== What the task requires ==
Go through the listing below and output it word for word.
:::::
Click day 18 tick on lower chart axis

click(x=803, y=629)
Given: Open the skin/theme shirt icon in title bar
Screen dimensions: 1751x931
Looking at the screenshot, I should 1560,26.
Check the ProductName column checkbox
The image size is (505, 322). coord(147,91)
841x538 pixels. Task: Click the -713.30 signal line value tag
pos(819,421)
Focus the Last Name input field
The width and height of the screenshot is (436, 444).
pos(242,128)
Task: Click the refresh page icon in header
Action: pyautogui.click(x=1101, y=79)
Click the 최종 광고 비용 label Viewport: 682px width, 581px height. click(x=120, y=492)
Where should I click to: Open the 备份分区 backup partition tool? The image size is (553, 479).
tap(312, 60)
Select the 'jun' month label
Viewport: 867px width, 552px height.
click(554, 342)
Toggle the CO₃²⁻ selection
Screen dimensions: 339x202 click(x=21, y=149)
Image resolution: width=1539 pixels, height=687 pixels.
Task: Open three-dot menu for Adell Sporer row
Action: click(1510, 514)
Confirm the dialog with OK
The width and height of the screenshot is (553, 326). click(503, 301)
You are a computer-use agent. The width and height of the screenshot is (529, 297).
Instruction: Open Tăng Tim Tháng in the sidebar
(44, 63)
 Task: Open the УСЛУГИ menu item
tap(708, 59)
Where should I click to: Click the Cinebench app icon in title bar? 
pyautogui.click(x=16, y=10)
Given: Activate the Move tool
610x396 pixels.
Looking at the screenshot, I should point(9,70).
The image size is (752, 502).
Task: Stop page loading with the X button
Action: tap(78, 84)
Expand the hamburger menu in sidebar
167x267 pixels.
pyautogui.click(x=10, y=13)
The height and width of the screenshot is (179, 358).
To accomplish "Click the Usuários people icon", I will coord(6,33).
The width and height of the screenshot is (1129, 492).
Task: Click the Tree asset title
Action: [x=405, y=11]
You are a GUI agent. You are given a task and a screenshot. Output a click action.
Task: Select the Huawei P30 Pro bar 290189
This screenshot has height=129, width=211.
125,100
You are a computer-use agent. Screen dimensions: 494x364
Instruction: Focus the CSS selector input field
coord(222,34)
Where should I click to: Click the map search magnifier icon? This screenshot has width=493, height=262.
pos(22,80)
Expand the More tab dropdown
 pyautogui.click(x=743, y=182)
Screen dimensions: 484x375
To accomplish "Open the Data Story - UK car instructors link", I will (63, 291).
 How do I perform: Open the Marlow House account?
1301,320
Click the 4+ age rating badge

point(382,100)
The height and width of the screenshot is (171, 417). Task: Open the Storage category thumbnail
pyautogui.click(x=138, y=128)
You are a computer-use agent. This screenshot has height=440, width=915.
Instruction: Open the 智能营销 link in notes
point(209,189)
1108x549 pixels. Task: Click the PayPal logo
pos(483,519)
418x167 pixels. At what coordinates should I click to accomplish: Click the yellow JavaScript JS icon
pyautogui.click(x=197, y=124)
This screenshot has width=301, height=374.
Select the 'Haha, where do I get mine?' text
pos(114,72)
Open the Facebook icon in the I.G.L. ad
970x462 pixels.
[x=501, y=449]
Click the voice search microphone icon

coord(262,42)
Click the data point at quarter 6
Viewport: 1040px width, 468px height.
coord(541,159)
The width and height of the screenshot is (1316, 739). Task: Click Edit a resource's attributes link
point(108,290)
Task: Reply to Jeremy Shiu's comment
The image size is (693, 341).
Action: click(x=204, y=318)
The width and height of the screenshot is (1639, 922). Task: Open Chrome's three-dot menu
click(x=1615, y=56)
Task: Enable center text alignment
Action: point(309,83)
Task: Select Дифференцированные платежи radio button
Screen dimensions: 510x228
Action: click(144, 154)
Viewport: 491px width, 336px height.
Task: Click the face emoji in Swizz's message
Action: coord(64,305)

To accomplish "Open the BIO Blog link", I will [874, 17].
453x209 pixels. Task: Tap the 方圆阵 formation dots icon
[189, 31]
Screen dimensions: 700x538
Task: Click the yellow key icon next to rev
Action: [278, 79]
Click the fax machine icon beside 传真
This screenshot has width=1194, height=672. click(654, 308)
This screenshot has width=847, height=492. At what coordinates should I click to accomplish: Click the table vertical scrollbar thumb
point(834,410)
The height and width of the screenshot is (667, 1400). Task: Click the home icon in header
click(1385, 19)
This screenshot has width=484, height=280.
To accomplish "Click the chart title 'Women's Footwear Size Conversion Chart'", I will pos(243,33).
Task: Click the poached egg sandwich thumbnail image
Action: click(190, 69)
:::::
== Response to the exercise ==
Click day 18 tick on lower chart axis

click(x=803, y=629)
Given: Open the skin/theme shirt icon in title bar
Screen dimensions: 1751x931
Looking at the screenshot, I should 1560,26.
Check the ProductName column checkbox
The image size is (505, 322). coord(147,91)
841x538 pixels. Task: Click the -713.30 signal line value tag
pos(819,421)
Focus the Last Name input field
The width and height of the screenshot is (436, 444).
pos(242,128)
Task: Click the refresh page icon in header
Action: pyautogui.click(x=1101, y=79)
Click the 최종 광고 비용 label Viewport: 682px width, 581px height. click(x=120, y=492)
Where should I click to: Open the 备份分区 backup partition tool? The image size is (553, 479).
tap(312, 60)
Select the 'jun' month label
Viewport: 867px width, 552px height.
click(554, 342)
Toggle the CO₃²⁻ selection
Screen dimensions: 339x202 click(x=21, y=149)
Image resolution: width=1539 pixels, height=687 pixels.
Task: Open three-dot menu for Adell Sporer row
Action: click(1510, 514)
Confirm the dialog with OK
The width and height of the screenshot is (553, 326). click(503, 301)
You are a computer-use agent. The width and height of the screenshot is (529, 297).
Instruction: Open Tăng Tim Tháng in the sidebar
(44, 63)
 Task: Open the УСЛУГИ menu item
tap(708, 59)
Where should I click to: Click the Cinebench app icon in title bar? 
pyautogui.click(x=16, y=10)
Given: Activate the Move tool
610x396 pixels.
Looking at the screenshot, I should point(9,70).
The image size is (752, 502).
Task: Stop page loading with the X button
Action: tap(78, 84)
Expand the hamburger menu in sidebar
167x267 pixels.
pyautogui.click(x=10, y=13)
The height and width of the screenshot is (179, 358).
To accomplish "Click the Usuários people icon", I will coord(6,33).
The width and height of the screenshot is (1129, 492).
Task: Click the Tree asset title
Action: [x=405, y=11]
You are a GUI agent. You are given a task and a screenshot. Output a click action.
Task: Select the Huawei P30 Pro bar 290189
This screenshot has height=129, width=211.
125,100
You are a computer-use agent. Screen dimensions: 494x364
Instruction: Focus the CSS selector input field
coord(222,34)
Where should I click to: Click the map search magnifier icon? This screenshot has width=493, height=262.
pos(22,80)
Expand the More tab dropdown
 pyautogui.click(x=743, y=182)
Screen dimensions: 484x375
To accomplish "Open the Data Story - UK car instructors link", I will (63, 291).
 How do I perform: Open the Marlow House account?
1301,320
Click the 4+ age rating badge

point(382,100)
The height and width of the screenshot is (171, 417). Task: Open the Storage category thumbnail
pyautogui.click(x=138, y=128)
You are a computer-use agent. This screenshot has height=440, width=915.
Instruction: Open the 智能营销 link in notes
point(209,189)
1108x549 pixels. Task: Click the PayPal logo
pos(483,519)
418x167 pixels. At what coordinates should I click to accomplish: Click the yellow JavaScript JS icon
pyautogui.click(x=197, y=124)
This screenshot has width=301, height=374.
Select the 'Haha, where do I get mine?' text
pos(114,72)
Open the Facebook icon in the I.G.L. ad
970x462 pixels.
[x=501, y=449]
Click the voice search microphone icon

coord(262,42)
Click the data point at quarter 6
Viewport: 1040px width, 468px height.
coord(541,159)
The width and height of the screenshot is (1316, 739). Task: Click Edit a resource's attributes link
point(108,290)
Task: Reply to Jeremy Shiu's comment
The image size is (693, 341).
Action: click(x=204, y=318)
The width and height of the screenshot is (1639, 922). Task: Open Chrome's three-dot menu
click(x=1615, y=56)
Task: Enable center text alignment
Action: point(309,83)
Task: Select Дифференцированные платежи radio button
Screen dimensions: 510x228
Action: click(144, 154)
Viewport: 491px width, 336px height.
Task: Click the face emoji in Swizz's message
Action: coord(64,305)

To accomplish "Open the BIO Blog link", I will [874, 17].
453x209 pixels. Task: Tap the 方圆阵 formation dots icon
[189, 31]
Screen dimensions: 700x538
Task: Click the yellow key icon next to rev
Action: [278, 79]
Click the fax machine icon beside 传真
This screenshot has width=1194, height=672. click(654, 308)
This screenshot has width=847, height=492. At what coordinates should I click to accomplish: Click the table vertical scrollbar thumb
point(834,410)
The height and width of the screenshot is (667, 1400). Task: Click the home icon in header
click(1385, 19)
This screenshot has width=484, height=280.
To accomplish "Click the chart title 'Women's Footwear Size Conversion Chart'", I will pos(243,33).
Task: Click the poached egg sandwich thumbnail image
Action: click(190, 69)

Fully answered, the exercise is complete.